Christine Lieberknecht
Demokratie ist kein Sofa
11.10.2023
Erinnern Sie sich noch an die Schlagzeilen im vergangenen Jahr? Da war von einem „deutschen Wut-Winter“ die Rede. Angekündigt wurde ein „Heißer Herbst 2022“. In einigen Medien wurden gar bürgerkriegsähnliche Verhältnisse prophezeit. „Feinde der Demokratie rüsten auf“ hieß es dann. Andere mutmaßten „Demokratische Ordnung in Gefahr“ und sahen den „gesellschaftlichen Zusammenhalt bedroht“.
Zum Glück hat es sich so, wie es damals zu lesen war, nicht bewahrheitet. Das heißt jedoch längst nicht, dass alles gut wäre. Entsetzt halten wir in diesen Tagen den Atem an angesichts der Terrorangriffe der Hamas auf Israel. Hier geht es längst nicht mehr um die mörderischen Überfälle einzelner radikalislamischer Gruppen auf israelische Siedler. Es herrscht Krieg. Es herrscht das blanke Grauen. Es gibt Tote und Verletzte. Israelische Jugendliche wurden von der Hamas als Geiseln genommen. Sie bangen um ihr Leben. Frieden scheint weit und breit nicht in Sicht zu sein. Und auch in der Ukraine gehen die Kämpfe unvermindert weiter und erfordern unsere Solidarität.
Das alles macht die Lage auch in unserem Land nicht leichter. Die hohen Zustimmungswerte für die vom Verfassungsschutz in Teilen als rechtsextrem eingestufte „Alternative für Deutschland“ ist nicht mehr nur ein Thema in den ost- und mitteldeutschen Ländern, sondern auch im Westen haben die Sympathien für diese Partei zugenommen. Die jüngsten Landtagswahlergebnisse in Bayern und Hessen sprechen hier eine klare Sprache.
Überall ist zu spüren, dass eine lebendige und wehrhafte Demokratie heute von den Menschen im Land mehr benötigt, als die Stimmabgabe am Wahltag.

++++++++++++++++++++

→ AUSZUFÜHRENDE AUFGABE
Schreiben Sie aus dem Beitrag „Demokratie ist kein Sofa“ den Abschnitt von „Das alles macht“ bis einschließlich „Stimmabgabe am Wahltag.“ wortgetreu ab.

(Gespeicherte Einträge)
++++++++++++++++++++

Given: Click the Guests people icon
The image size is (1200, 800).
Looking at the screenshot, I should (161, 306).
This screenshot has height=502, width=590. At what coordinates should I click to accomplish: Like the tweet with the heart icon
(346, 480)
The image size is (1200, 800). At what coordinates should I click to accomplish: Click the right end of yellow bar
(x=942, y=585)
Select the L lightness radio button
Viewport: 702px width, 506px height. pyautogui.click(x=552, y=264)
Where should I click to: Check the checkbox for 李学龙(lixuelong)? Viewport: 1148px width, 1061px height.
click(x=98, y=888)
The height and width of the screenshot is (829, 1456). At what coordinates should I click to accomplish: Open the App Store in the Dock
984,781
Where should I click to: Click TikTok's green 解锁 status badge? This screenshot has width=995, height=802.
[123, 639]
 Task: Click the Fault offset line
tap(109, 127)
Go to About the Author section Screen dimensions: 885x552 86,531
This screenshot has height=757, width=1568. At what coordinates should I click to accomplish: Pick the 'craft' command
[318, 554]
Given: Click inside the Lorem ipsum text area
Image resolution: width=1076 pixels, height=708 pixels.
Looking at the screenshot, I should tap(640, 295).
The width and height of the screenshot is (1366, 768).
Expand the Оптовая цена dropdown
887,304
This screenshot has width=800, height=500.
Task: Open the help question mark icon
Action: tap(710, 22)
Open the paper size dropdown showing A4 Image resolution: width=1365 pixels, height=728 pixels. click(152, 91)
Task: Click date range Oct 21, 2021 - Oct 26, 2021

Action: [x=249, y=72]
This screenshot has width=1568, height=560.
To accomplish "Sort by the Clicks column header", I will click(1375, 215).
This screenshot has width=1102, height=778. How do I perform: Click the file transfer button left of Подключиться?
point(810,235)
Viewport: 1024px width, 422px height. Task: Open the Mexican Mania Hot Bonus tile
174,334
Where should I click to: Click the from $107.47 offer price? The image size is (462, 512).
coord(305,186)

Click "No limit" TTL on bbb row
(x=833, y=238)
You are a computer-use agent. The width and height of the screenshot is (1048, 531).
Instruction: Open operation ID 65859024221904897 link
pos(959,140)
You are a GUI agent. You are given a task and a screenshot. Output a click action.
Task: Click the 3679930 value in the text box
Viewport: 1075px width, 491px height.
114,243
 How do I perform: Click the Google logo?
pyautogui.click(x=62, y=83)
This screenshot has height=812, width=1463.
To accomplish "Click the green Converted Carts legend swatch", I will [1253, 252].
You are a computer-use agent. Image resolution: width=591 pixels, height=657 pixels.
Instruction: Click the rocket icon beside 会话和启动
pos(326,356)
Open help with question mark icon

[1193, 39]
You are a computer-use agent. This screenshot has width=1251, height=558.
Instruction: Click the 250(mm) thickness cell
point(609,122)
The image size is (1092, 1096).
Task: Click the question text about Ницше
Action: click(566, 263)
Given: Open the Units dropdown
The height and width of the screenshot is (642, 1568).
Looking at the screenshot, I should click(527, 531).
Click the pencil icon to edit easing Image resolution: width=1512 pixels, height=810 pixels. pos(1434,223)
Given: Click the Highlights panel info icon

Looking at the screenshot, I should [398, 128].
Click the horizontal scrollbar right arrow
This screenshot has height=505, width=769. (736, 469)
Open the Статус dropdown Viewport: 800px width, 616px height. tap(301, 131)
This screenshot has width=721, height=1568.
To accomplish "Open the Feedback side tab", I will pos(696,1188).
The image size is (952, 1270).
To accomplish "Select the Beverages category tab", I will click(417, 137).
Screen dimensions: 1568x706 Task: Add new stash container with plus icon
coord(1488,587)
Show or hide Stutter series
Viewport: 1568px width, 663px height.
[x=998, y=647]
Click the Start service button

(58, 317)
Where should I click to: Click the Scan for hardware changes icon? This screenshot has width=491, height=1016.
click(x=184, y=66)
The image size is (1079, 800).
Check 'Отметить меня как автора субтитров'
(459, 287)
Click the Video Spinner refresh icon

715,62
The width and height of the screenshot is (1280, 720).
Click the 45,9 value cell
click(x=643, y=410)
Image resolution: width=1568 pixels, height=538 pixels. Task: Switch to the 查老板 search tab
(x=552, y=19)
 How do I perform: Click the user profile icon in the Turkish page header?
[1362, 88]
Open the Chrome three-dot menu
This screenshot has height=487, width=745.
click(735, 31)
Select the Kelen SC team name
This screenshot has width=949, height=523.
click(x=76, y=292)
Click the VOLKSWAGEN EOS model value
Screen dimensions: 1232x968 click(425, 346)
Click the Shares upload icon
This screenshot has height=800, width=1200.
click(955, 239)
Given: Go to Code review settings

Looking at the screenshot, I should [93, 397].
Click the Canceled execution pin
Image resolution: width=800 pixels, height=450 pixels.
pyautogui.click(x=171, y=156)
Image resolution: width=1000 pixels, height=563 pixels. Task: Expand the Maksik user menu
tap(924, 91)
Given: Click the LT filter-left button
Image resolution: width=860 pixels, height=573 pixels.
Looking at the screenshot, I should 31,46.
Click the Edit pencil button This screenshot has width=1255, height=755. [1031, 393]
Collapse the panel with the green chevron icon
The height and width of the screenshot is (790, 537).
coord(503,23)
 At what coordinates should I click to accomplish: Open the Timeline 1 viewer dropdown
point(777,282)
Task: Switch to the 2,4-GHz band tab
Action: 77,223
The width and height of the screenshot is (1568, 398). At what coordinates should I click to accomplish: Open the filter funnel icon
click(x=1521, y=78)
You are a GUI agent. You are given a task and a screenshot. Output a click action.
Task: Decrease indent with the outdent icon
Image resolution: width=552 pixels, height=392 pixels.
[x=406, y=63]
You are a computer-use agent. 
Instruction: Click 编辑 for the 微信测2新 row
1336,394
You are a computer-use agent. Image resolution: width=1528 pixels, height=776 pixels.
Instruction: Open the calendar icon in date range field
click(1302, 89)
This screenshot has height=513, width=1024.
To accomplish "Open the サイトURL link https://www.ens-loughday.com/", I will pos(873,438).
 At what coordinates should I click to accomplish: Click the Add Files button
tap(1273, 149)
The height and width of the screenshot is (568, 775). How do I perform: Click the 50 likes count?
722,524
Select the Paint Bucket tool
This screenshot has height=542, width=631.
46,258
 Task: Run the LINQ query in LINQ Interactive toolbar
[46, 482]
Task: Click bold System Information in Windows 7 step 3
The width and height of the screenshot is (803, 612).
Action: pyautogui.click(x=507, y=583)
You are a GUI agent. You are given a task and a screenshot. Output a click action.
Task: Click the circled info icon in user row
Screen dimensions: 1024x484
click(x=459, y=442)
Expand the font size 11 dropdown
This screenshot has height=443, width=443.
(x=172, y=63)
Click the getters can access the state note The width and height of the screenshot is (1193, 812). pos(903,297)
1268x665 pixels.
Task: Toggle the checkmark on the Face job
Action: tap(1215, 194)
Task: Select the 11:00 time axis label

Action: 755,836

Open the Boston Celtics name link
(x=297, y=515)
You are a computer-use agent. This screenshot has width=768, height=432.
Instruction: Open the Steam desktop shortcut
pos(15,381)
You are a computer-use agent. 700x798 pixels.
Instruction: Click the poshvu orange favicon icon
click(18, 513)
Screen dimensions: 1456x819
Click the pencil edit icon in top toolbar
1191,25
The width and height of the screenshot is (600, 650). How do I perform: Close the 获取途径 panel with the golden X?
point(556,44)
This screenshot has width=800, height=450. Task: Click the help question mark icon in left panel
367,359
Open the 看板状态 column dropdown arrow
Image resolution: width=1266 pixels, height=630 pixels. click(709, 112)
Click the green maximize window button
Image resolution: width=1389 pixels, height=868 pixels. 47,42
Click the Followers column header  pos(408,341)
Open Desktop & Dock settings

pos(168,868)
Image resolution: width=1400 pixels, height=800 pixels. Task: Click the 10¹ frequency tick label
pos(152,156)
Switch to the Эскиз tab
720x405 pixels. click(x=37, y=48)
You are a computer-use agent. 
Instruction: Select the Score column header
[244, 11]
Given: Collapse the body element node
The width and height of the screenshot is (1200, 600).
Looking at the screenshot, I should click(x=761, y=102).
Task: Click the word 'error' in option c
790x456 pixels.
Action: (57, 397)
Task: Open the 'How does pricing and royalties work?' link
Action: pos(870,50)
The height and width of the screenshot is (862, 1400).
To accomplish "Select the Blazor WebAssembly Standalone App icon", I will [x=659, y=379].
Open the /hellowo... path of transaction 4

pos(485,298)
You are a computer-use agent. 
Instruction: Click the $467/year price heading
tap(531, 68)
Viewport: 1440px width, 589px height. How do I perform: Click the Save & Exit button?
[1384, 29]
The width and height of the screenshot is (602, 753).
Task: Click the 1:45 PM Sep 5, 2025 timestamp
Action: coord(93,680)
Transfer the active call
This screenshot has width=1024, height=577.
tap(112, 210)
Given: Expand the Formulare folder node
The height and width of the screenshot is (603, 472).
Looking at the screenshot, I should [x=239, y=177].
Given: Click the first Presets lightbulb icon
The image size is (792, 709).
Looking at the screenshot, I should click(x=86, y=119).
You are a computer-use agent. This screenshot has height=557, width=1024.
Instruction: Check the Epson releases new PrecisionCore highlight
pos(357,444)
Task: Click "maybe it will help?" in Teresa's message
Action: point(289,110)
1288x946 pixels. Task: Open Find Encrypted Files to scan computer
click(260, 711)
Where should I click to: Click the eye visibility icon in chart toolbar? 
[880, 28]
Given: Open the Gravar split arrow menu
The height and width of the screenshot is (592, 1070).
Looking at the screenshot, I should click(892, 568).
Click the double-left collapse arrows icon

++++++++++++++++++++

→ ERGEBNIS
Das alles macht die Lage auch in unserem Land nicht leichter. Die hohen Zustimmungswerte für die vom Verfassungsschutz in Teilen als rechtsextrem eingestufte „Alternative für Deutschland“ ist nicht mehr nur ein Thema in den ost- und mitteldeutschen Ländern, sondern auch im Westen haben die Sympathien für diese Partei zugenommen. Die jüngsten Landtagswahlergebnisse in Bayern und Hessen sprechen hier eine klare Sprache.
Überall ist zu spüren, dass eine lebendige und wehrhafte Demokratie heute von den Menschen im Land mehr benötigt, als die Stimmabgabe am Wahltag.